Cable 38 connects to the solenoid assembly 60. Solenoid assembly 60 rests within a pocket 200 molded into housing 14 and consists of coil 80 that provides electromagnetic force and solenoid barrel 58 in which stem 56 moves in a reciprocating manner. Solenoid 60 is a pull solenoid which pulls stem 56 into barrel 58 when coil 80 is energized. Stem 56 attaches to lever 42 of pivot assembly 76 to provide a force to counteract spring 44 and pull bolt carrier assembly 74 away from receiver assembly 12.
Locking mechanism 24 also includes select mechanism 52 which is molded into housing 14 within bolt carrier pathway 32.
FIG. 8 illustrates select mechanism 52, which includes a series of locking notches 65, 70, 75 and 78 and full-length grooves 68, 72, 77 and 81 which engage and cause cam 46 to rotate one-eighth of a complete revolution each time the deadbolt 26 is actuated by solenoid 60. Since cam 46 rotates, either the point 54 at which cable 38 connects to deadbolt 26 or point 41 at which cable 38 connects to lever 42 must swivel to allow 360° rotation about the tip of the cable 38 without twisting cable 38. Lever 42 pivotally attaches to pivot point 66 and to solenoid stem 56. Solenoid stem 56 reciprocally mounts within solenoid barrel 58. Solenoid barrel 58 and stem 56 are part of solenoid 60. This allows bolt carrier assembly 74 to cycle from locked position 34 to intermediate position 36 from the pull of solenoid 60 and then into unlocked position 106 from the push of spring 44. The switching action provided by saw tooth notches 90-104, when viewed as a cylinder, causes bolt carrier assembly 74 to rotate one-sixteenth of a complete revolution each time solenoid 60 is actuated, causing solenoid force 83. This moves bolt carrier assembly to intermediate position 36.

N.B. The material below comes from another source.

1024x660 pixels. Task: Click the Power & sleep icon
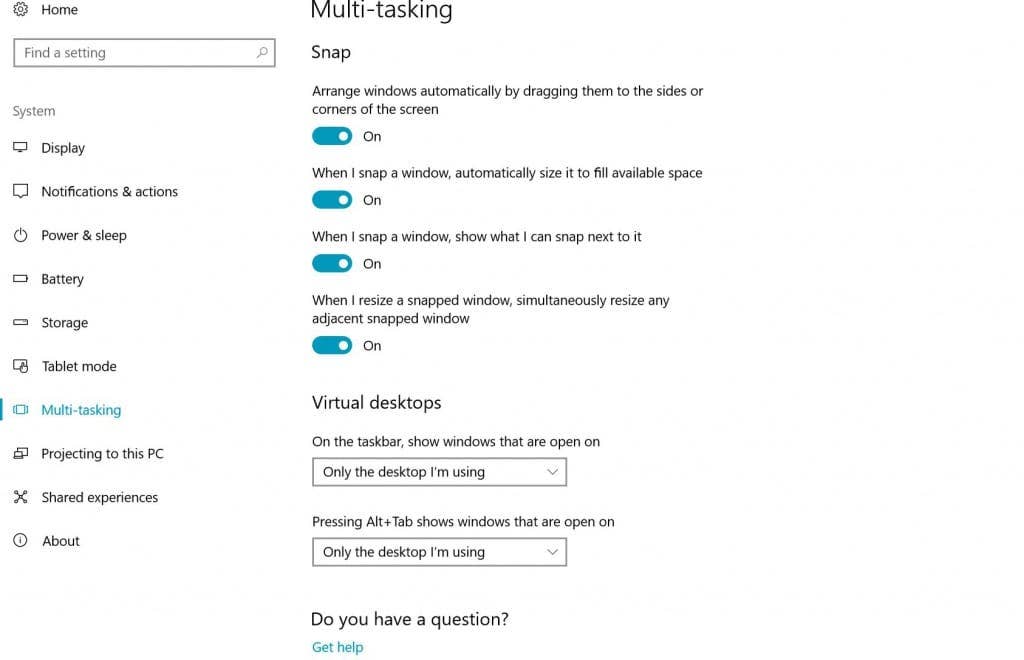click(21, 235)
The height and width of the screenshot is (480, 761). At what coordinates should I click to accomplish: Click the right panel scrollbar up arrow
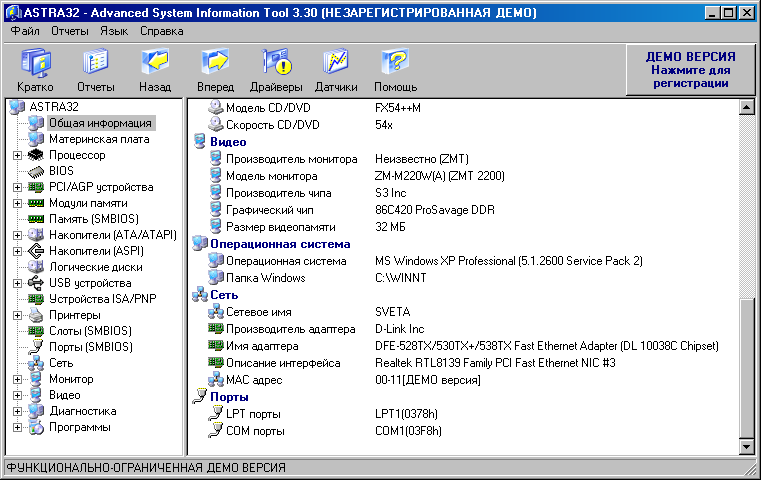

Spring 44 then provides spring force 85 to cause bolt carrier assembly 74 to rotate another one-sixteenth turn as cam 46 engages the unlocking notches 65, 70, 75 and 78. This causes bolt carrier assembly 74 to remain in unlocked position 106.
The next time solenoid 60 is actuated, the procedure is similar with bolt carrier assembly 74 rotating from unlocked position 106 to intermediate position 36 with a one-sixteenth turn, followed by the pressure caused by spring 44 which causes another one-sixteenth turn as cam 46 engages the full-length grooves 68, 72, 77 and 81. This causes bolt carrier assembly 74 to remain in locked position 34.
Receiver assembly 12 provides an environmental enclosure for receiving deadbolt 26 as well as increases the security of the deadbolt. Although sheet metal found in most car doors or door facings can provide sufficient strength to receive and hold deadbolt 26 in place, receiver assembly 12 is designed to maintain the closure of car deadbolt lock 10. This prevents a potential intruder from tampering with deadbolt 26 when it is in the locked position. Receiver assembly 12, in the preferred embodiment comprises a Torlon or a plastic material having a tensile strength of approximately 23,000 psi.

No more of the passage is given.